GoogleCloudPlatform / artifact-registry-maven-tools

Apache License 2.0
22 stars 23 forks source link

maven wagon does not retry on network errors #49

Closed JohanLorenzo closed 2 years ago

JohanLorenzo commented 3 years ago

Hi there!

I stumbled upon this error:

[ERROR] Failed to execute goal on project some-maven-module: Could not resolve dependencies for project some.groupId:some-maven-module:war:1.0.0-SNAPSHOT: Could not transfer artifact some.groupId:some.artifactId:jar:1.0.0-20210630.130551-52 from/to artifact-registry (artifactregistry://europe-west1-maven.pkg.dev/some-gcp-project/some-maven-registry): Failed to send request to remote server.: Read timed out -> [Help 1]

The root cause is a network error. I think the maven wagon would benefit from an exponential backoff[1]. I didn't anything related in the wagon except retries are supported[2]. I don't know what this means in the context of maven.

Full stacktace:

[INFO] ArtifactRegistry Maven Wagon: Retrieving credentials...
[INFO] Trying Application Default Credentials...
[INFO] Using Application Default Credentials.
[INFO] ArtifactRegistry Maven Wagon: Retrieving credentials...
[INFO] Trying Application Default Credentials...
[INFO] Using Application Default Credentials.
[INFO] ------------------------------------------------------------------------
[INFO] BUILD FAILURE
[INFO] ------------------------------------------------------------------------
[INFO] Total time:  01:10 min (Wall Clock)

- **SUPPLIED MATERIAL**
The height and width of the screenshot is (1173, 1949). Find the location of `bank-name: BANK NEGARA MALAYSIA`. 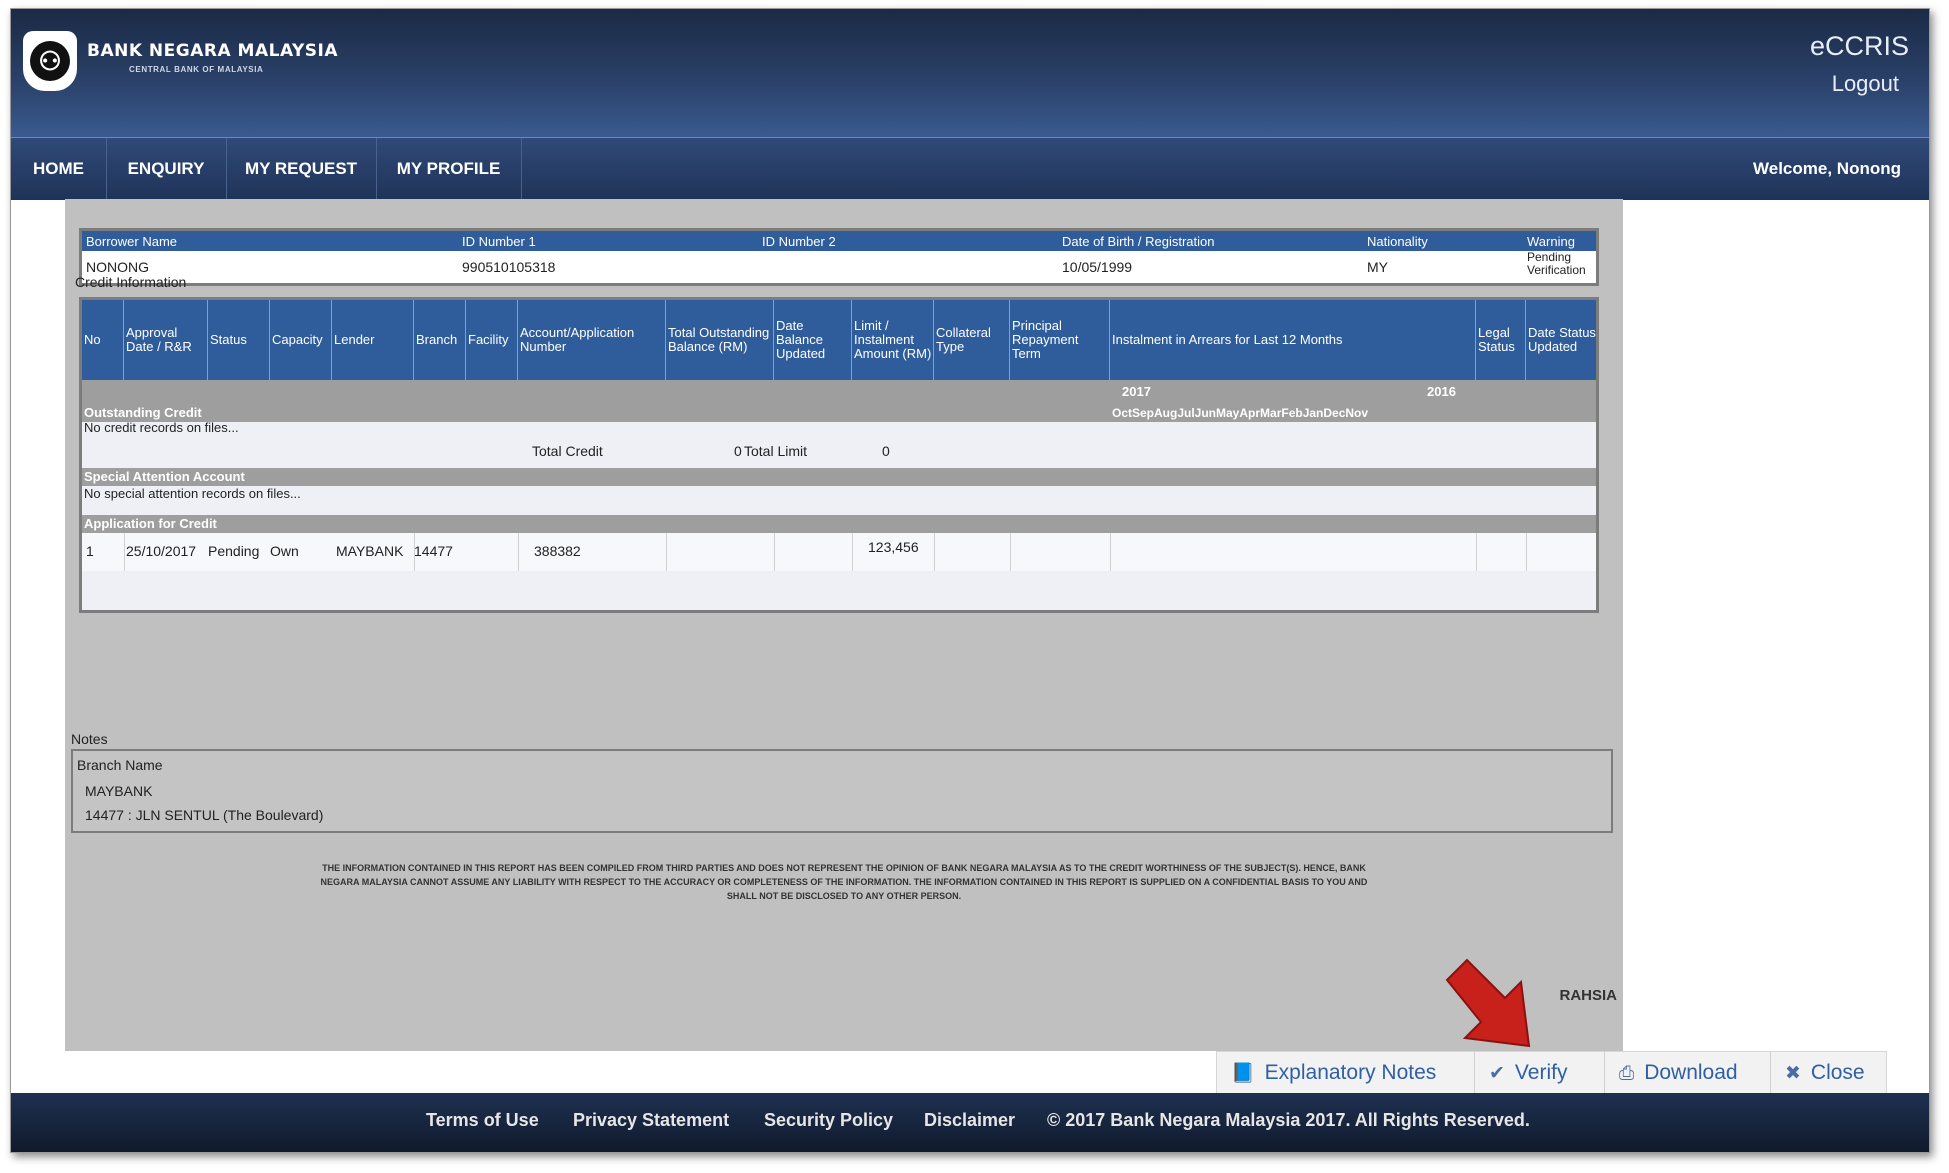

bank-name: BANK NEGARA MALAYSIA is located at coordinates (213, 51).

- **EXERCISE INSTRUCTIONS**
- a) Copy from the GitHub issue about Maven wagon retries the stretch from "Closed JohanLorenzo closed" through "context of maven.".
- b) From the log at the end of the GitHub issue about Maven wagon retries, list each distinct message marked [INFO]. Count repeated messages once and skip the lines made only of dashes.
- c) Write what comes next in the GitHub issue about Maven wagon retries, starting right after its final line.

- **RESPONSES FOR EACH TASK**
- a)
Closed JohanLorenzo closed 2 years ago

JohanLorenzo commented 3 years ago

Hi there!

I stumbled upon this error:

[ERROR] Failed to execute goal on project some-maven-module: Could not resolve dependencies for project some.groupId:some-maven-module:war:1.0.0-SNAPSHOT: Could not transfer artifact some.groupId:some.artifactId:jar:1.0.0-20210630.130551-52 from/to artifact-registry (artifactregistry://europe-west1-maven.pkg.dev/some-gcp-project/some-maven-registry): Failed to send request to remote server.: Read timed out -> [Help 1]

The root cause is a network error. I think the maven wagon would benefit from an exponential backoff[1]. I didn't anything related in the wagon except retries are supported[2]. I don't know what this means in the context of maven.

- b)
ArtifactRegistry Maven Wagon: Retrieving credentials...
Trying Application Default Credentials...
Using Application Default Credentials.
BUILD FAILURE
Total time:  01:10 min (Wall Clock)

- c)
[INFO] Finished at: 2021-07-01T09:55:51Z
[INFO] ------------------------------------------------------------------------
[ERROR] Failed to execute goal on project some-maven-module: Could not resolve dependencies for project some.groupId:some-maven-module:war:1.0.0-SNAPSHOT: Could not transfer artifact some.groupId:some.artifactId:jar:1.0.0-20210630.130551-52 from/to artifact-registry (artifactregistry://europe-west1-maven.pkg.dev/some-gcp-project/some-maven-registry): Failed to send request to remote server.: Read timed out -> [Help 1]
org.apache.maven.lifecycle.LifecycleExecutionException: Failed to execute goal on project some-maven-module: Could not resolve dependencies for project some.groupId:some-maven-module:war:1.0.0-SNAPSHOT: Could not transfer artifact some.groupId:some.artifactId:jar:1.0.0-20210630.130551-52 from/to artifact-registry (artifactregistry://europe-west1-maven.pkg.dev/some-gcp-project/some-maven-registry): Failed to send request to remote server.
    at org.apache.maven.lifecycle.internal.LifecycleDependencyResolver.getDependencies (LifecycleDependencyResolver.java:269)
    at org.apache.maven.lifecycle.internal.LifecycleDependencyResolver.resolveProjectDependencies (LifecycleDependencyResolver.java:147)
    at org.apache.maven.lifecycle.internal.MojoExecutor.ensureDependenciesAreResolved (MojoExecutor.java:248)
    at org.apache.maven.lifecycle.internal.MojoExecutor.execute (MojoExecutor.java:202)
    at org.apache.maven.lifecycle.internal.MojoExecutor.execute (MojoExecutor.java:156)
    at org.apache.maven.lifecycle.internal.MojoExecutor.execute (MojoExecutor.java:148)
    at org.apache.maven.lifecycle.internal.LifecycleModuleBuilder.buildProject (LifecycleModuleBuilder.java:117)
    at org.apache.maven.lifecycle.internal.builder.multithreaded.MultiThreadedBuilder$1.call (MultiThreadedBuilder.java:190)
    at org.apache.maven.lifecycle.internal.builder.multithreaded.MultiThreadedBuilder$1.call (MultiThreadedBuilder.java:186)
    at java.util.concurrent.FutureTask.run (FutureTask.java:264)
    at java.util.concurrent.Executors$RunnableAdapter.call (Executors.java:515)
    at java.util.concurrent.FutureTask.run (FutureTask.java:264)
    at java.util.concurrent.ThreadPoolExecutor.runWorker (ThreadPoolExecutor.java:1128)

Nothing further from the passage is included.